We have the following situation: In space, a basketball flies and hits another resting basketball.

What happens next?

a) Both balls fly in the original direction (but slightly slower) = momentum conservation (inelastic collision)

b) First ball stops, second ball flies in original direction with originally speed = momentum conservation (elastic shock) (newton's cradle)

c) Both balls repel each other and fly in different directions = action-reaction

And again the same with metal balls?

  • $\begingroup$ In sufficient information $\endgroup$ – Tojrah May 13 '19 at 1:46
  • $\begingroup$ A classic example used in many books. $\endgroup$ – user207455 May 13 '19 at 4:26

The word you are looking for is the Coefficient of Restitution.

The coefficient of restitution$(e)$ decides whether the collision is elastic or inelastic. It depends on the surfaces of contact between the balls. The value of $e$ is generally between $0$ and $1$. With $0$ representing completely inelastic, and $1$ representing completely elastic.
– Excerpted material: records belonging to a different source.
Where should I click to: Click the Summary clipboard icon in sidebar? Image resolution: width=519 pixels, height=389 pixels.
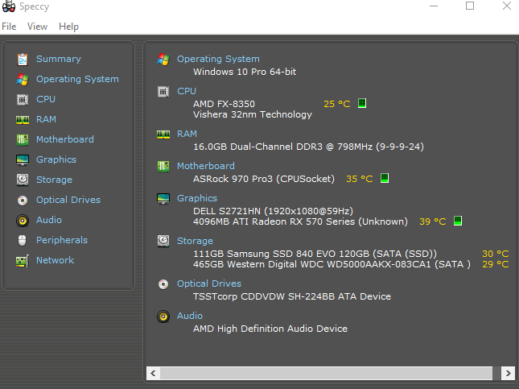(x=23, y=60)
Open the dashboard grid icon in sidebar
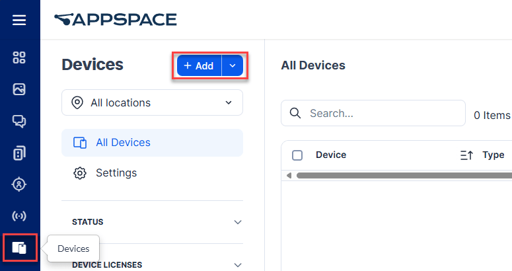Image resolution: width=512 pixels, height=271 pixels. [19, 58]
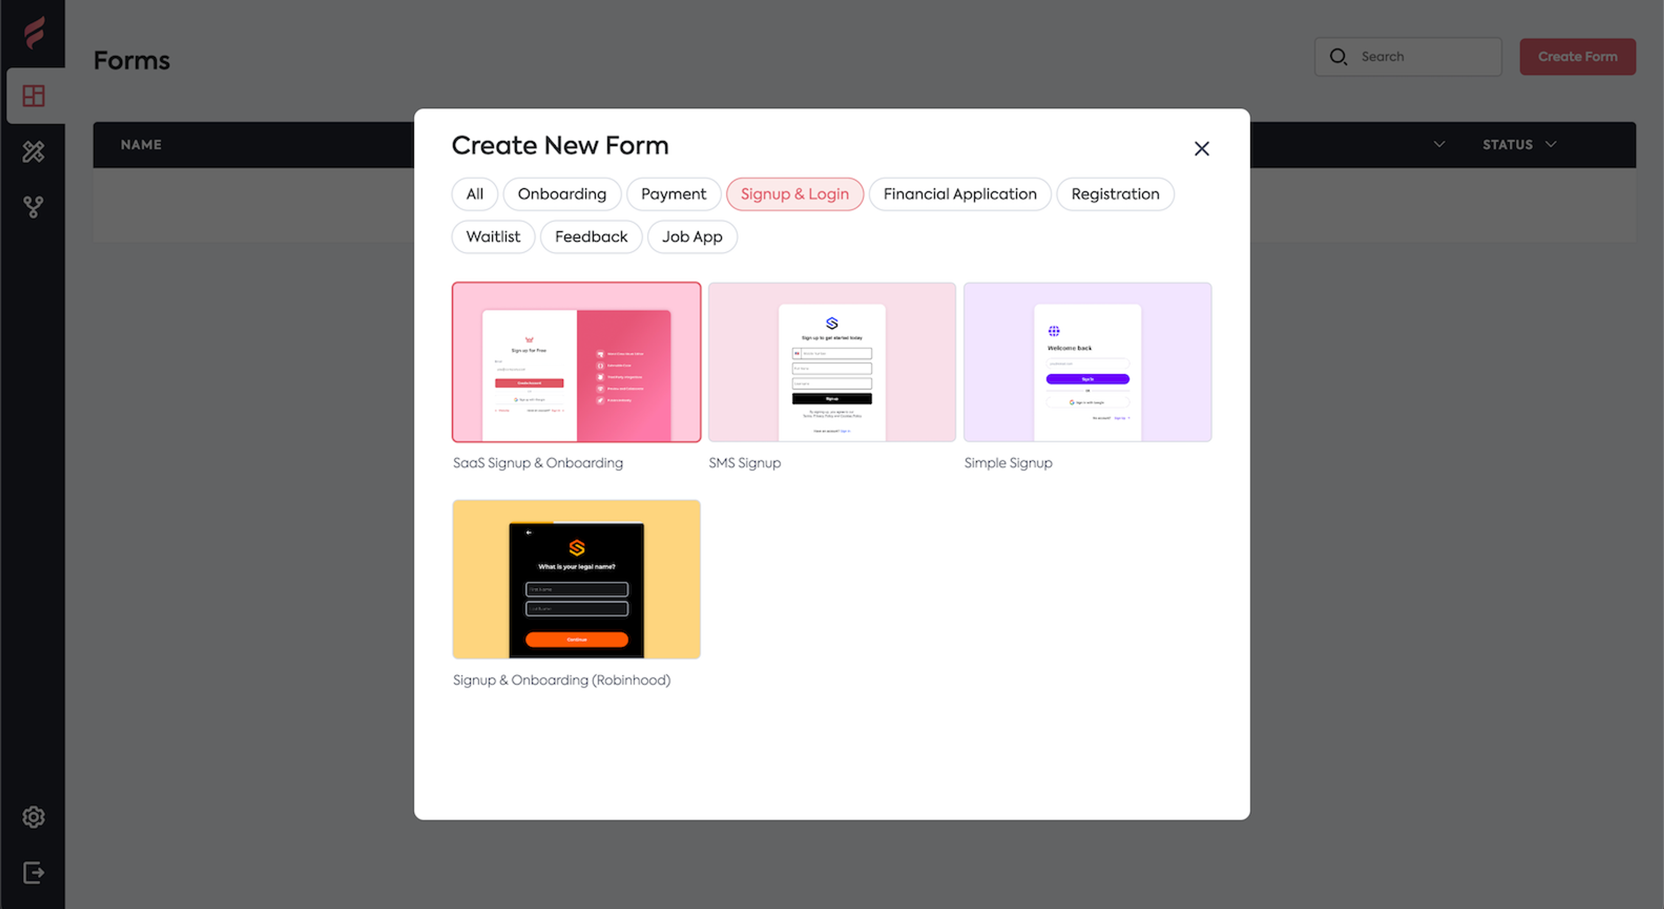Select the Registration filter tab

1114,193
  • If $e=0$, then the balls would stick together at contact. They would move together with a velocity lower than that of the original in the same direction. The law of conservation of momentum will be valid here.
  • If $0<e<1$, then a partially elastic collision will take place. According to the masses, the balls could move in the same direction, with different velocities. Or move in opposite directions and still satisfy the law of conservation of momentum.
  • If $e=1$, then the collision is completely elastic. The incoming ball might rebound and the second ball might move in the original direction. All this happens in accordance with the laws of conservation of momentum and energy. In a special case, if the masses of the balls are equal, then the first ball could stop, and the second one moves in the same direction with the same velocity.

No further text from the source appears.